山崎実業対不二貿易
大阪地判平成30年10月18日・平成28年(ワ)第6539号〔山崎実業対不二貿易〕
D1-Law
独禁法が現れる判示のみ
損害額の算定において、被告が不当廉売をしていたことを理由に、それより高い通常の利益を主張することはできるか
判示
「
(4) 損害額について
ア 本件意匠権侵害(被告ごみ箱販売3)による損害額(争点1-1-2)について
(ア) 原告は、意匠法39条1項による算定に基づく逸失利益の額(90万6295円)を主張する。しかし、原告ごみ箱の販売の単位数量当たりの利益額を認めるに足りる証拠はないから、原告の上記主張は採用できない。
(イ) 原告は、同条2項による算定に基づく逸失利益の額(22万2748円)も主張する。
a 被告の過失ある本件意匠権侵害行為の期間は、被告ごみ箱販売1に係る平成27年6月15日から同年10月21日までと認められるところ、被告ごみ箱の単位数量当たりの仕入原価が205.543円であることは当事者間に争いがなく、この期間の被告による被告ごみ箱の合計販売数量は前記のとおり666個と認められる。そして、被告がこの期間に被告ごみ箱を666個販売して得た売上高が16万0380円であること(乙11)に照らせば、被告ごみ箱の販売の単位数量当たりの売上高は240.811円(小数点第4位以下四捨五入)である。したがって、被告が被告ごみ箱を666個販売して得た利益は、2万3488円(1円未満四捨五入)であると認められる。
(240.811-205.543)×666≒23,488
そうすると、2万3488円が意匠権者である原告の受けた損害の額と推定されるところ、上記推定を覆滅する事由に関する主張、立証はないから、原告の損害額は、2万3488円であると認められる。
b これに対し、原告は、被告の平成27年7月及び同年10月におけるインテリア計画メガマックス千葉NT店に対する販売については、販売額が仕入原価を下回っており、独占禁止法第2条第9項に基づく不公正な取引方法第6項に規定する不当廉売に当たるから、被告ごみ箱の販売の単位数量当たりの売上高を算定するに当たっては、上記販売における売上額に基づくべきではなく、平成26年8月における販売の売上額に基づくべきである(これに従えば、単位数量当たりの売上高は540円となる。)と主張する。
しかし、販売額が仕入原価を下回るからといって直ちに独占禁止法が禁止する不当廉売に当たるわけではない上、意匠法39条2項は、侵害者が実際に得た利益の額をもって意匠権者の損害の額と推定する規定であるから、侵害者が原価以下で販売した場合でも、それが実質的に見て侵害物の廃棄処分と同視し得るといった事情のない限り、実際の販売額に基づいて侵害者の利益を算定すべきものである(意匠権者がそれにとどまらない損害額の賠償を求めるためには、同条1項による損害額を主張立証する道が用意されている。)。
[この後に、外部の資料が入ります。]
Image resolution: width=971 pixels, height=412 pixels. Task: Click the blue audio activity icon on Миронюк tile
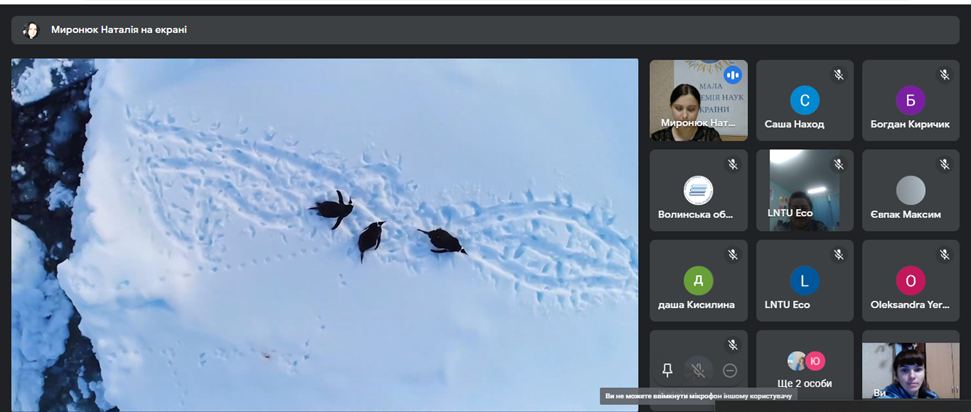(x=732, y=75)
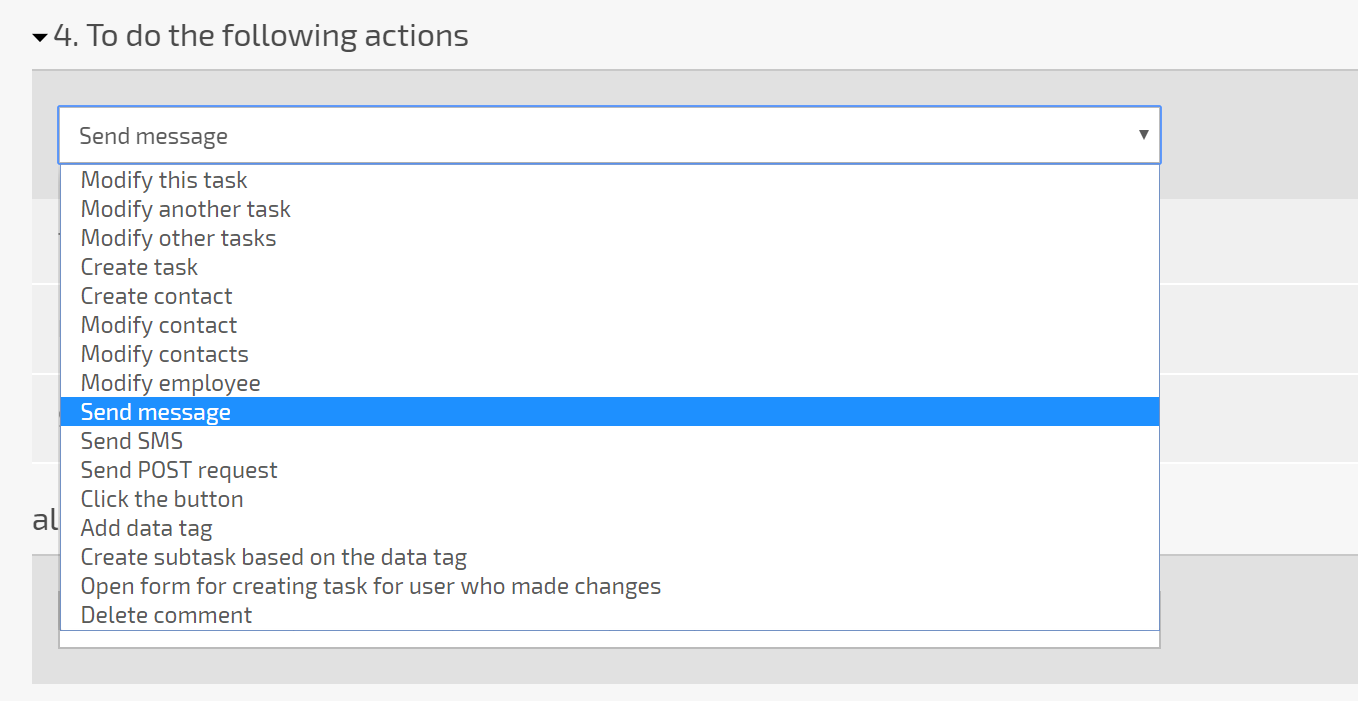Pick 'Create task' in dropdown list
Image resolution: width=1358 pixels, height=701 pixels.
pyautogui.click(x=609, y=267)
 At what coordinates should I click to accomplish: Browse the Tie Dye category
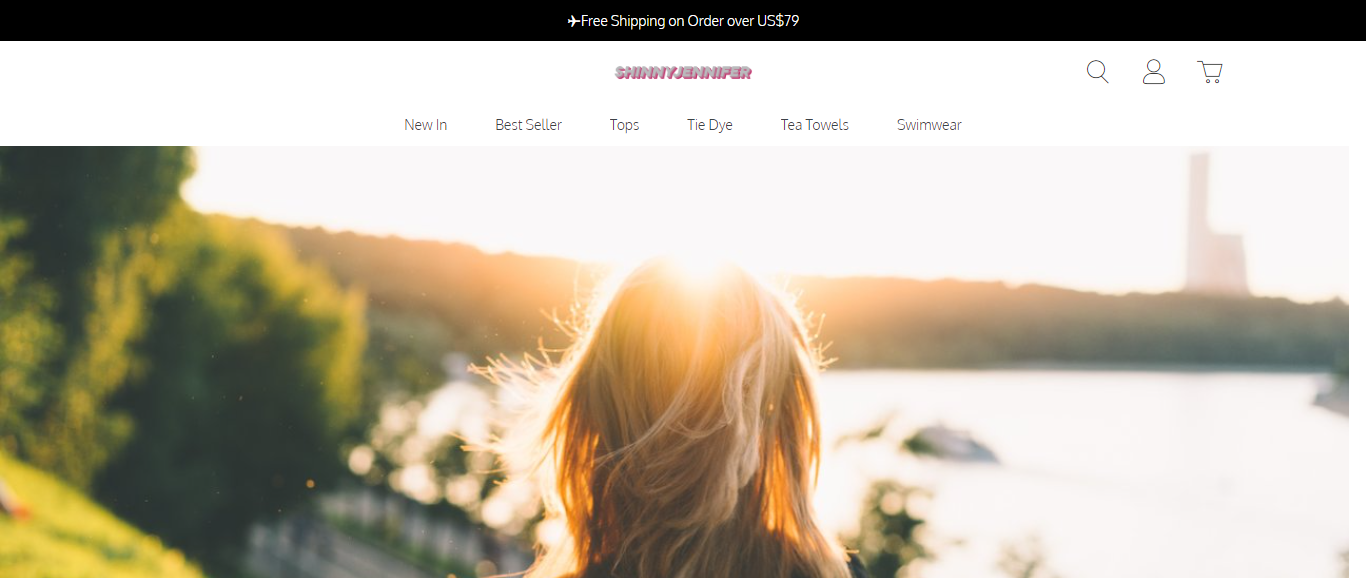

そして、上記で原告が指摘するインテリア計画メガマックス千葉NT店に対する販売のうち平成27年7月のものについては、被告が原告から通知書(甲4)を受領する前の時期であるから、通常の取引行為によるものと見るべきであり、その販売単価と同年10月の販売単価は同額である(甲10)から、それらの販売を実質的に見て侵害物の廃棄処分と同視することはできない。
また、原告が被告ごみ箱の販売の単位数量当たりの売上高を算定するに当たって基礎とすべきであるという平成26年10月における被告の販売(被告ごみ箱販売1における販売)については、上記(1)イのとおり、被告が不法行為(本件意匠権侵害)に基づく損害賠償責任を負うものではない。
以上の諸点に照らせば、原告の上記主張は採用できない。